Description of the task = Down to the last line, copy the records below without any change.

(Pixel coordinate grounding data)
====
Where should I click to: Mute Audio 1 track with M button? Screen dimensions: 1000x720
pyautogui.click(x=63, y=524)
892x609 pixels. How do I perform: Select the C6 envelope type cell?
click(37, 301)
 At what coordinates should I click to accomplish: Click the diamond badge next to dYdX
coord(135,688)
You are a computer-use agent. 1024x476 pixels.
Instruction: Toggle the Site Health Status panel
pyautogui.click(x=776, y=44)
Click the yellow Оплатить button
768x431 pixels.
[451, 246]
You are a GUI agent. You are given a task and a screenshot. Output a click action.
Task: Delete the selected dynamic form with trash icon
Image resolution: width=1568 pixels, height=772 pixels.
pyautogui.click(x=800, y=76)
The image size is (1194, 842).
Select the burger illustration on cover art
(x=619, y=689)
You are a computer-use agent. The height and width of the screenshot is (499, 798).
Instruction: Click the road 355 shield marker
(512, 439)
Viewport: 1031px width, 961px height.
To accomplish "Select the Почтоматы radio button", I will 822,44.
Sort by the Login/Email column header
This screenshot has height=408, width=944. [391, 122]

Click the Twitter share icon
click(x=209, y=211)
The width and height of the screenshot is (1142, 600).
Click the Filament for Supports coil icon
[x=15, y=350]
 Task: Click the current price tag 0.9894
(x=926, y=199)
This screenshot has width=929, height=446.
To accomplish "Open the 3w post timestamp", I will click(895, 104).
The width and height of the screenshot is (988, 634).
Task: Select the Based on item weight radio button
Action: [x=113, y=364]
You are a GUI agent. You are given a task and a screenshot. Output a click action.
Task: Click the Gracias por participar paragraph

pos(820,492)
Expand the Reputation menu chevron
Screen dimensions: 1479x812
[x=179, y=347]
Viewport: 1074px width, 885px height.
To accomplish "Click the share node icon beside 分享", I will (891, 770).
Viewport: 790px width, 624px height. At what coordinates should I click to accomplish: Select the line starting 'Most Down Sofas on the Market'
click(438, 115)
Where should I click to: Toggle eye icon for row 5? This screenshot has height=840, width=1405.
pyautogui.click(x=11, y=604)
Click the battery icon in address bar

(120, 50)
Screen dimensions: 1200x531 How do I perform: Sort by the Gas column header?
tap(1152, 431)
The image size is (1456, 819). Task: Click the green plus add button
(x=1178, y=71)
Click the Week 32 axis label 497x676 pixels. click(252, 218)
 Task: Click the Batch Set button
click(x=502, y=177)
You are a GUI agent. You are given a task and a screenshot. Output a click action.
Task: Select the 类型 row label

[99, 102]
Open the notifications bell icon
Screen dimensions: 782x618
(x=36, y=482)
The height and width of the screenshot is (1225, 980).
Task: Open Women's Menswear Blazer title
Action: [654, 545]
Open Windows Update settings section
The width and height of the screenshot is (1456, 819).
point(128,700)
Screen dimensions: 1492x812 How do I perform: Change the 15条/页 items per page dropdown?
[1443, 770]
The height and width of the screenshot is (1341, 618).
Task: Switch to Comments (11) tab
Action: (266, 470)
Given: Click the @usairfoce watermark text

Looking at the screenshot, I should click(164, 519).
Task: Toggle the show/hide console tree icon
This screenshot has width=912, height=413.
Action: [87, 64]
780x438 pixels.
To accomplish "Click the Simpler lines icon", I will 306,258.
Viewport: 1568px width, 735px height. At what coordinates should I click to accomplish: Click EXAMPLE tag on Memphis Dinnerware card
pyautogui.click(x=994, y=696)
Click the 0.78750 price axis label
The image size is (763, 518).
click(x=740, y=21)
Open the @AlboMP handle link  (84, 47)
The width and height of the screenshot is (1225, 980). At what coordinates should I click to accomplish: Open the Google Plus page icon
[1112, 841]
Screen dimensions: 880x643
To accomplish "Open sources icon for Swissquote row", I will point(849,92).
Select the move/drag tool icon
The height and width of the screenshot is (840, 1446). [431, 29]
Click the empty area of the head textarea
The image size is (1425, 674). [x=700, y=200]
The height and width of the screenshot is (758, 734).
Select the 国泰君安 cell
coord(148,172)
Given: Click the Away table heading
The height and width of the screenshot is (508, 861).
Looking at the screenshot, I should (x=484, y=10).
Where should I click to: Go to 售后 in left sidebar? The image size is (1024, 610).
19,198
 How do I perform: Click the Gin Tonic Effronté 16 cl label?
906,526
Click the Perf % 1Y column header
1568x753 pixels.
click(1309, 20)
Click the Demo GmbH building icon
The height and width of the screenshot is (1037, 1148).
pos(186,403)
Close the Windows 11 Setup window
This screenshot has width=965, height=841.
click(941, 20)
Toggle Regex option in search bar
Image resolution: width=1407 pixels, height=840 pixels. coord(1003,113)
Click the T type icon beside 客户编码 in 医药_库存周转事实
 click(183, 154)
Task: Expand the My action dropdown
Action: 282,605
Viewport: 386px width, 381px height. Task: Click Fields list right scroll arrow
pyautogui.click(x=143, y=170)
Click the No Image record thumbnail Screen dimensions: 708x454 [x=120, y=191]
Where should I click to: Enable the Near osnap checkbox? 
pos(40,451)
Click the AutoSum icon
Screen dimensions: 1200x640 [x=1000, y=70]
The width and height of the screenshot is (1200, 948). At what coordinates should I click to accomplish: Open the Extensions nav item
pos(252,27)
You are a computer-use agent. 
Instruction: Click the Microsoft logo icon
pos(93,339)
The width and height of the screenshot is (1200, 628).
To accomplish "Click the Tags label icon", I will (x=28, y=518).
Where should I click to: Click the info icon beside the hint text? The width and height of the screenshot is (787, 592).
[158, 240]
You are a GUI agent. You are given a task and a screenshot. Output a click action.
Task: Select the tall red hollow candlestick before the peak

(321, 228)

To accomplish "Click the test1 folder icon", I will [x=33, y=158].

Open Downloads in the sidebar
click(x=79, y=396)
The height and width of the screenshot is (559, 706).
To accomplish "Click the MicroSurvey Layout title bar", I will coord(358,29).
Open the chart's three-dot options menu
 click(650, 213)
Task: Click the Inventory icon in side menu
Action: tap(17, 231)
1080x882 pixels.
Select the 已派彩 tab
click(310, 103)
====
Your solution =
Where should I click to: Mute Audio 1 track with M button? Screen dimensions: 1000x720
pyautogui.click(x=63, y=524)
892x609 pixels. How do I perform: Select the C6 envelope type cell?
click(37, 301)
 At what coordinates should I click to accomplish: Click the diamond badge next to dYdX
coord(135,688)
You are a computer-use agent. 1024x476 pixels.
Instruction: Toggle the Site Health Status panel
pyautogui.click(x=776, y=44)
Click the yellow Оплатить button
768x431 pixels.
[451, 246]
You are a GUI agent. You are given a task and a screenshot. Output a click action.
Task: Delete the selected dynamic form with trash icon
Image resolution: width=1568 pixels, height=772 pixels.
pyautogui.click(x=800, y=76)
The image size is (1194, 842).
Select the burger illustration on cover art
(x=619, y=689)
You are a computer-use agent. The height and width of the screenshot is (499, 798).
Instruction: Click the road 355 shield marker
(512, 439)
Viewport: 1031px width, 961px height.
To accomplish "Select the Почтоматы radio button", I will 822,44.
Sort by the Login/Email column header
This screenshot has height=408, width=944. [391, 122]

Click the Twitter share icon
click(x=209, y=211)
The width and height of the screenshot is (1142, 600).
Click the Filament for Supports coil icon
[x=15, y=350]
 Task: Click the current price tag 0.9894
(x=926, y=199)
This screenshot has width=929, height=446.
To accomplish "Open the 3w post timestamp", I will click(895, 104).
The width and height of the screenshot is (988, 634).
Task: Select the Based on item weight radio button
Action: [x=113, y=364]
You are a GUI agent. You are given a task and a screenshot. Output a click action.
Task: Click the Gracias por participar paragraph

pos(820,492)
Expand the Reputation menu chevron
Screen dimensions: 1479x812
[x=179, y=347]
Viewport: 1074px width, 885px height.
To accomplish "Click the share node icon beside 分享", I will (891, 770).
Viewport: 790px width, 624px height. At what coordinates should I click to accomplish: Select the line starting 'Most Down Sofas on the Market'
click(438, 115)
Where should I click to: Toggle eye icon for row 5? This screenshot has height=840, width=1405.
pyautogui.click(x=11, y=604)
Click the battery icon in address bar

(120, 50)
Screen dimensions: 1200x531 How do I perform: Sort by the Gas column header?
tap(1152, 431)
The image size is (1456, 819). Task: Click the green plus add button
(x=1178, y=71)
Click the Week 32 axis label 497x676 pixels. click(252, 218)
 Task: Click the Batch Set button
click(x=502, y=177)
You are a GUI agent. You are given a task and a screenshot. Output a click action.
Task: Select the 类型 row label

[99, 102]
Open the notifications bell icon
Screen dimensions: 782x618
(x=36, y=482)
The height and width of the screenshot is (1225, 980).
Task: Open Women's Menswear Blazer title
Action: [654, 545]
Open Windows Update settings section
The width and height of the screenshot is (1456, 819).
point(128,700)
Screen dimensions: 1492x812 How do I perform: Change the 15条/页 items per page dropdown?
[1443, 770]
The height and width of the screenshot is (1341, 618).
Task: Switch to Comments (11) tab
Action: (266, 470)
Given: Click the @usairfoce watermark text

Looking at the screenshot, I should click(164, 519).
Task: Toggle the show/hide console tree icon
This screenshot has width=912, height=413.
Action: [87, 64]
780x438 pixels.
To accomplish "Click the Simpler lines icon", I will 306,258.
Viewport: 1568px width, 735px height. At what coordinates should I click to accomplish: Click EXAMPLE tag on Memphis Dinnerware card
pyautogui.click(x=994, y=696)
Click the 0.78750 price axis label
The image size is (763, 518).
click(x=740, y=21)
Open the @AlboMP handle link  (84, 47)
The width and height of the screenshot is (1225, 980). At what coordinates should I click to accomplish: Open the Google Plus page icon
[1112, 841]
Screen dimensions: 880x643
To accomplish "Open sources icon for Swissquote row", I will point(849,92).
Select the move/drag tool icon
The height and width of the screenshot is (840, 1446). [431, 29]
Click the empty area of the head textarea
The image size is (1425, 674). [x=700, y=200]
The height and width of the screenshot is (758, 734).
Select the 国泰君安 cell
coord(148,172)
Given: Click the Away table heading
The height and width of the screenshot is (508, 861).
Looking at the screenshot, I should (x=484, y=10).
Where should I click to: Go to 售后 in left sidebar? The image size is (1024, 610).
19,198
 How do I perform: Click the Gin Tonic Effronté 16 cl label?
906,526
Click the Perf % 1Y column header
1568x753 pixels.
click(1309, 20)
Click the Demo GmbH building icon
The height and width of the screenshot is (1037, 1148).
pos(186,403)
Close the Windows 11 Setup window
This screenshot has width=965, height=841.
click(941, 20)
Toggle Regex option in search bar
Image resolution: width=1407 pixels, height=840 pixels. coord(1003,113)
Click the T type icon beside 客户编码 in 医药_库存周转事实
 click(183, 154)
Task: Expand the My action dropdown
Action: 282,605
Viewport: 386px width, 381px height. Task: Click Fields list right scroll arrow
pyautogui.click(x=143, y=170)
Click the No Image record thumbnail Screen dimensions: 708x454 [x=120, y=191]
Where should I click to: Enable the Near osnap checkbox? 
pos(40,451)
Click the AutoSum icon
Screen dimensions: 1200x640 [x=1000, y=70]
The width and height of the screenshot is (1200, 948). At what coordinates should I click to accomplish: Open the Extensions nav item
pos(252,27)
You are a computer-use agent. 
Instruction: Click the Microsoft logo icon
pos(93,339)
The width and height of the screenshot is (1200, 628).
To accomplish "Click the Tags label icon", I will (x=28, y=518).
Where should I click to: Click the info icon beside the hint text? The width and height of the screenshot is (787, 592).
[158, 240]
You are a GUI agent. You are given a task and a screenshot. Output a click action.
Task: Select the tall red hollow candlestick before the peak

(321, 228)

To accomplish "Click the test1 folder icon", I will [x=33, y=158].

Open Downloads in the sidebar
click(x=79, y=396)
The height and width of the screenshot is (559, 706).
To accomplish "Click the MicroSurvey Layout title bar", I will coord(358,29).
Open the chart's three-dot options menu
 click(650, 213)
Task: Click the Inventory icon in side menu
Action: tap(17, 231)
1080x882 pixels.
Select the 已派彩 tab
click(310, 103)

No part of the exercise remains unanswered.